Records from a dataset
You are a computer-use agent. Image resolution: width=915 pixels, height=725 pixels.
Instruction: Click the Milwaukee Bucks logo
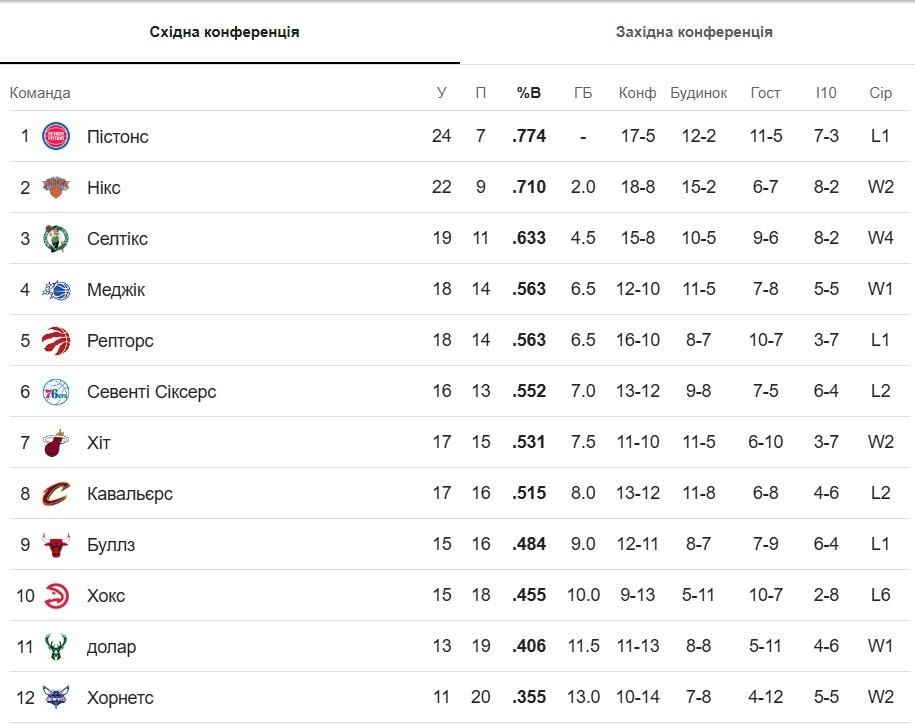point(56,647)
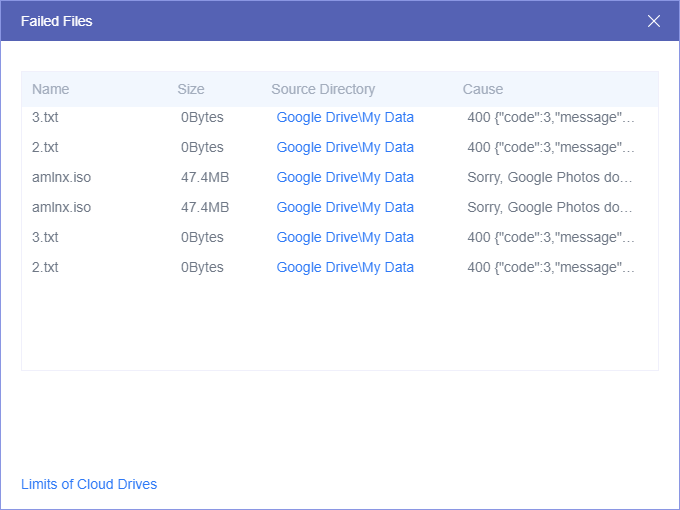Click the Failed Files title text
The width and height of the screenshot is (680, 510).
pyautogui.click(x=57, y=21)
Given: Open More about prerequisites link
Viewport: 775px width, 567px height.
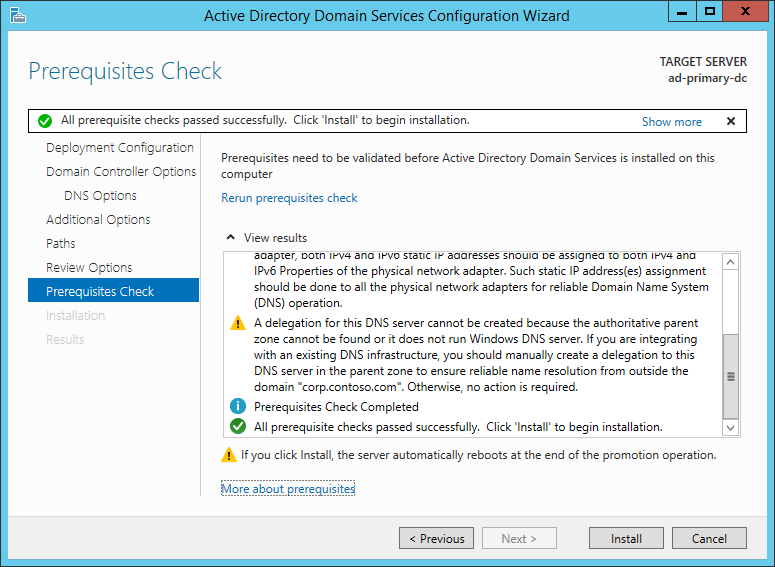Looking at the screenshot, I should tap(288, 489).
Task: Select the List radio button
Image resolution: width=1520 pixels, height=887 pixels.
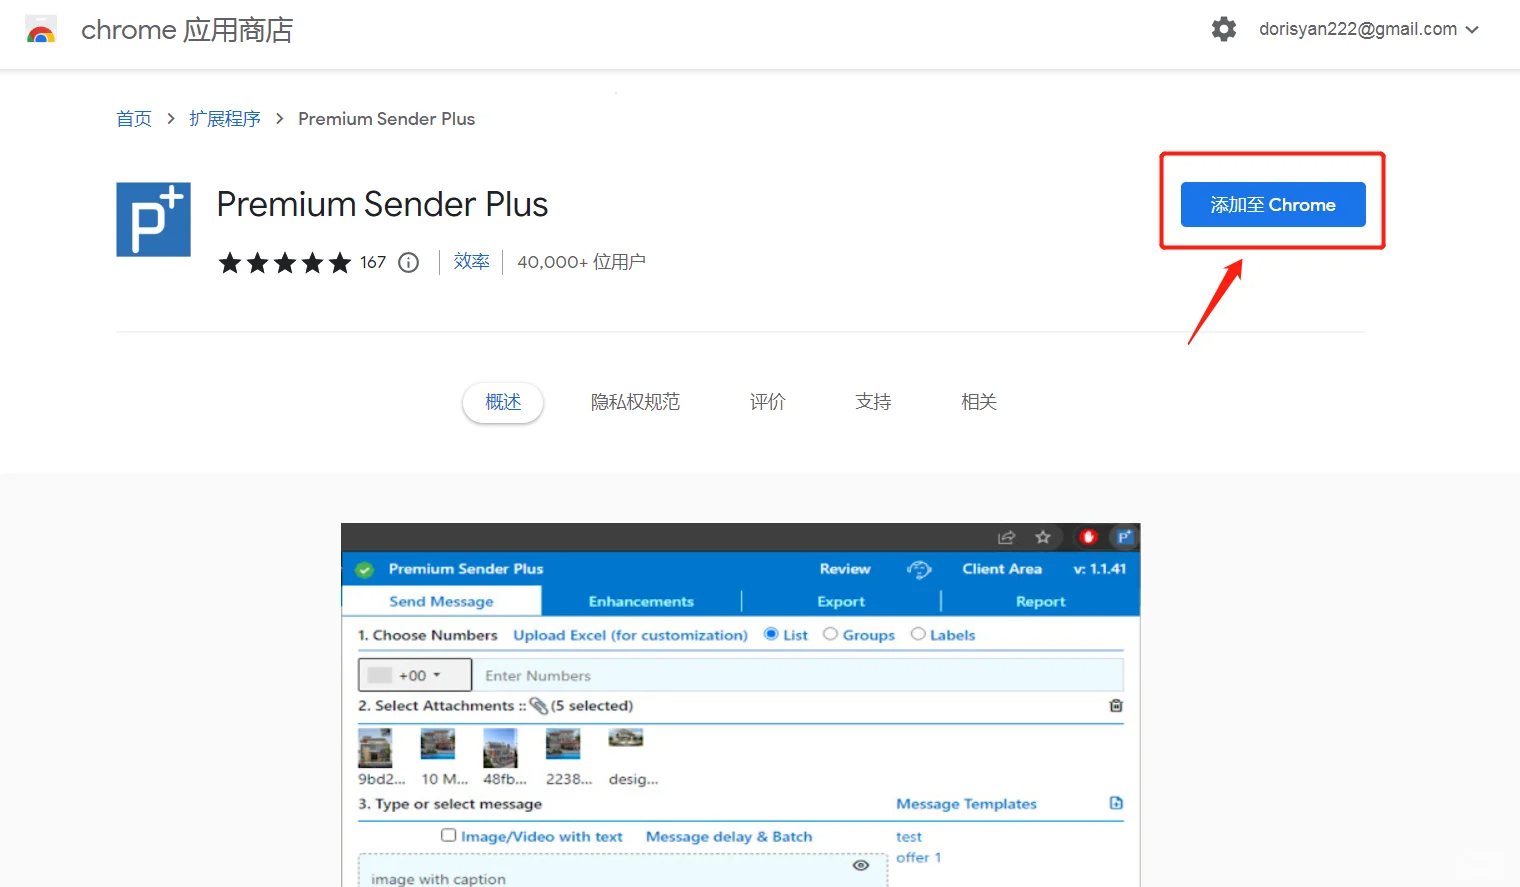Action: 771,634
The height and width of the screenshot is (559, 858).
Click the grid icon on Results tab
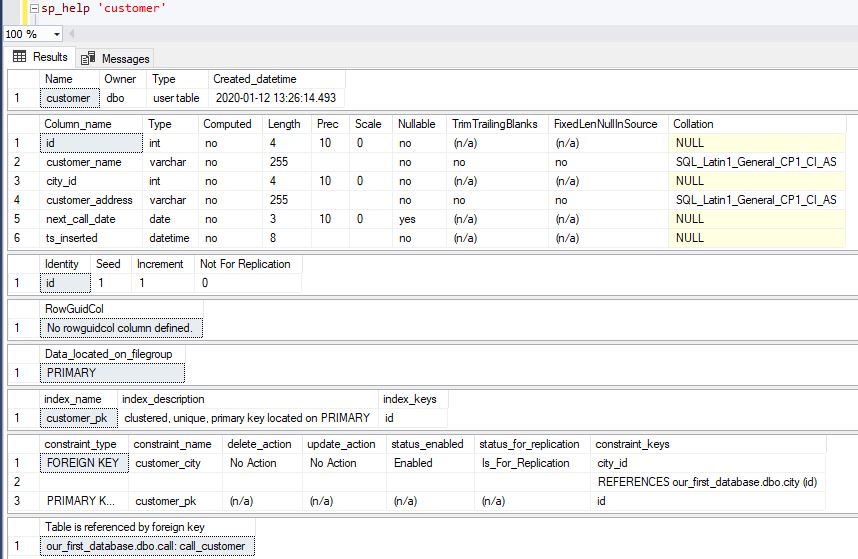19,58
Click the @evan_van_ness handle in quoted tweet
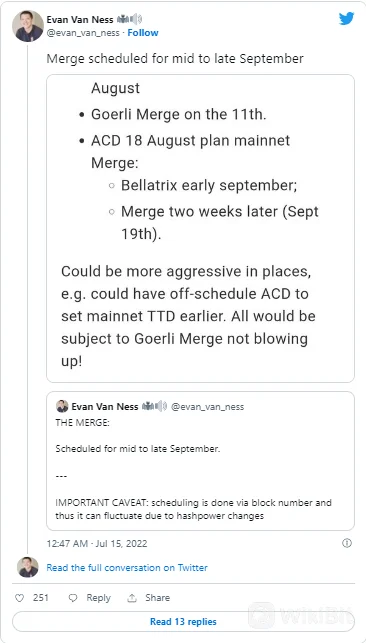366x643 pixels. pyautogui.click(x=207, y=407)
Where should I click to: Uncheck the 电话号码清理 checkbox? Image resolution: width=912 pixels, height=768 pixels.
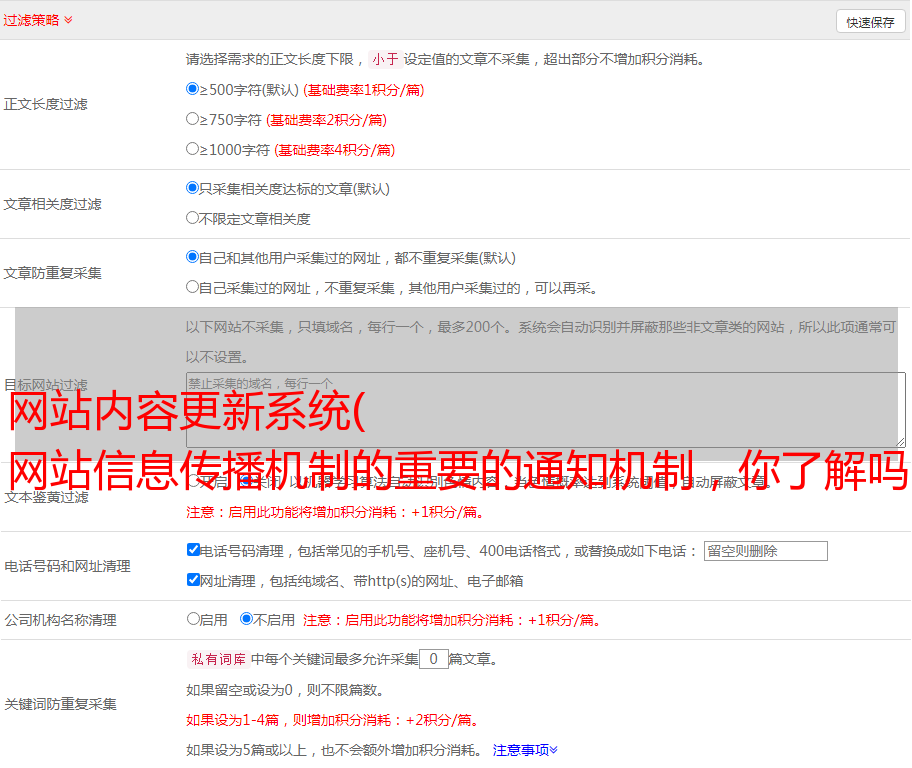pyautogui.click(x=193, y=550)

◆ ACTION ITEM ◆
Using the entries above, reproduce word for word only the lines from the one that contains "Instruction: Click the Milwaukee Bucks logo" to the one that contains "Given: Open More about prerequisites link", both ends included, and drop every picture.

◆ RESPONSE AREA ◆
Instruction: Click the Milwaukee Bucks logo
point(56,647)
Click the Failed Files title text
The width and height of the screenshot is (680, 510).
pyautogui.click(x=57, y=21)
Given: Open More about prerequisites link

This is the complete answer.